What is Scamcoin (SCAM)?
Scamcoin is a Solana meme coin for degens who know the casino has a blockchain. Instead of pretending to be the future of finance, $SCAM turns crypto’s worst habits into the brand: fake alpha, influencer worship, panic buying, exit liquidity, cult behavior, and beautiful on-chain nonsense. No roadmap theater. No serious founder cosplay. No promises of salvation. Just memes, chaos, and a community self-aware enough to laugh while making questionable decisions. The FUD is the brand. The cope is institutional. The holders are emotionally leveraged.
How does Scamcoin work?
Join the scam before someone explains it professionally.
Where can you buy Scamcoin?
Scamcoin (SCAM) is traded on a wide range of centralized and decentralized exchanges. The most liquid markets for SCAM sit on tier-1 venues - the sort of exchanges where institutional desks and professional market makers rebalance continuously - which is what keeps the spread tight and the last price tied closely to fair value.
You can open the Markets section above to see the live list of exchanges quoting SCAM, sorted by 24-hour volume. Each row links to the venue's trade page so you can go directly from research to execution without copying the ticker around by hand.
What is the daily trading volume of Scamcoin (SCAM)?
The reported 24-hour trading volume of Scamcoin is $24.80K. Volume is a live reading of how much SCAM changed hands across all tracked exchanges in the past day and tends to rise during periods of price discovery and fall during consolidation.
For traders, the ratio between volume and market cap is often more informative than either number on its own: a high vol-to-mcap ratio indicates liquid, actively traded supply, while a low ratio suggests that most holders are sitting on the asset.

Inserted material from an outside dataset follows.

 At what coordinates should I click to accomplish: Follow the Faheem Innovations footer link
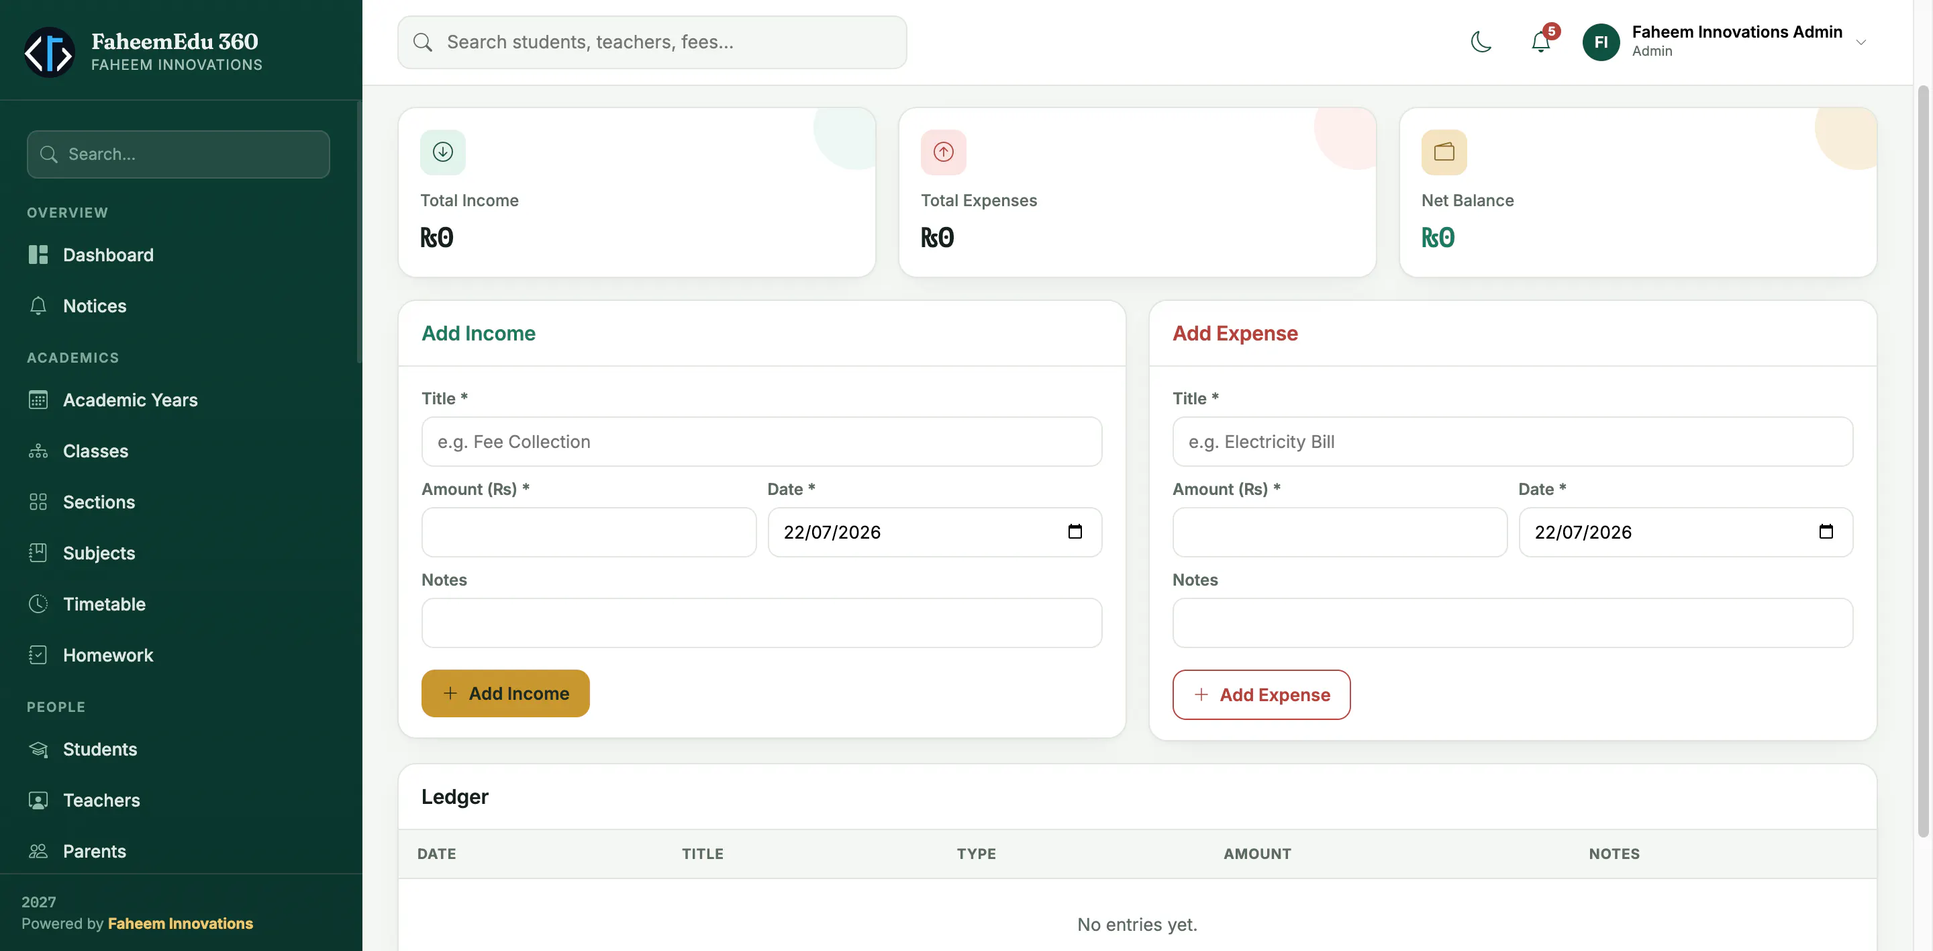point(180,923)
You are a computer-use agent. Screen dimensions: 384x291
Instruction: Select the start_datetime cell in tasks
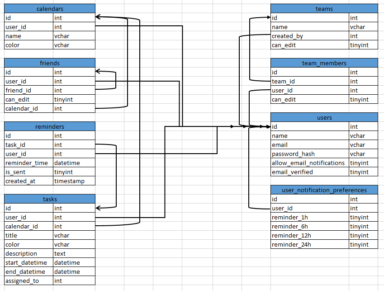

What is the highest and lowest price for Scamcoin (SCAM)?
Scamcoin reached an all-time high of $0.001685 on November 24, 2025, and an all-time low of $0.00005381 on August 1, 2025. It is currently trading -63.91% from its peak and +1030.05% from its bottom.
The distance from ATH is a useful gauge of recovery potential during a bear market and of stretched positioning during a bull market. Combined with the all-time-low figure it provides a quick statistical frame for thinking about where SCAM sits in its long-run price range.
What is the market cap of Scamcoin (SCAM)?
Scamcoin's market capitalization is currently $603.09K, and it is ranked #3321 by market cap on Cryptopricing. Market cap is calculated as the current price multiplied by the circulating supply (999.95 million SCAM are actively circulating today).
Market cap is a common but imperfect measure. It reflects the theoretical value of every circulating token at the current market price, but it doesn't capture how thin the top of the order book might be - an important caveat for tokens with low floats or illiquid cap tables.
What is the fully diluted valuation of Scamcoin (SCAM)?
The fully diluted valuation (FDV) of Scamcoin is $603.09K. FDV is a projection of what the market cap would be if every token that will ever exist - including those that have not yet been unlocked, mined or issued - were in circulation at the current price.
FDV is a useful second reading alongside market cap. A large gap between mcap and FDV signals that future token emissions could dilute current holders, while a small gap indicates that supply is already mostly out.
How does the price performance of Scamcoin compare against its peers?
Over the past 24 hours, Scamcoin has moved -3.20%. Over the past seven days, the change is -31.07%. Comparing these figures to the global crypto market cap change (shown in the ticker at the top of this page) tells you whether SCAM is leading, lagging or tracking the broader market.
For deeper analysis, the categories strip on the home page groups coins by theme - Layer 1, Meme, DePIN, AI, RWA and so on - and lets you compare Scamcoin against its closest peers. The category detail pages surface the underlying coins and their seven-day sparklines in a single view.
How to store Scamcoin?
Like any crypto asset, the right way to store SCAM depends on how often you plan to use it. Long-term holders typically self-custody using a hardware wallet such as Ledger or Trezor, which keeps private keys offline and immune to most remote attacks.
For active traders, a reputable custodial exchange wallet can be appropriate, especially one with clear proof-of-reserves attestations. Whatever approach you choose, the most important rule is to keep your recovery phrase offline, never share it, and never enter it into a web form or attached to a DM - no legitimate support agent will ever ask for it.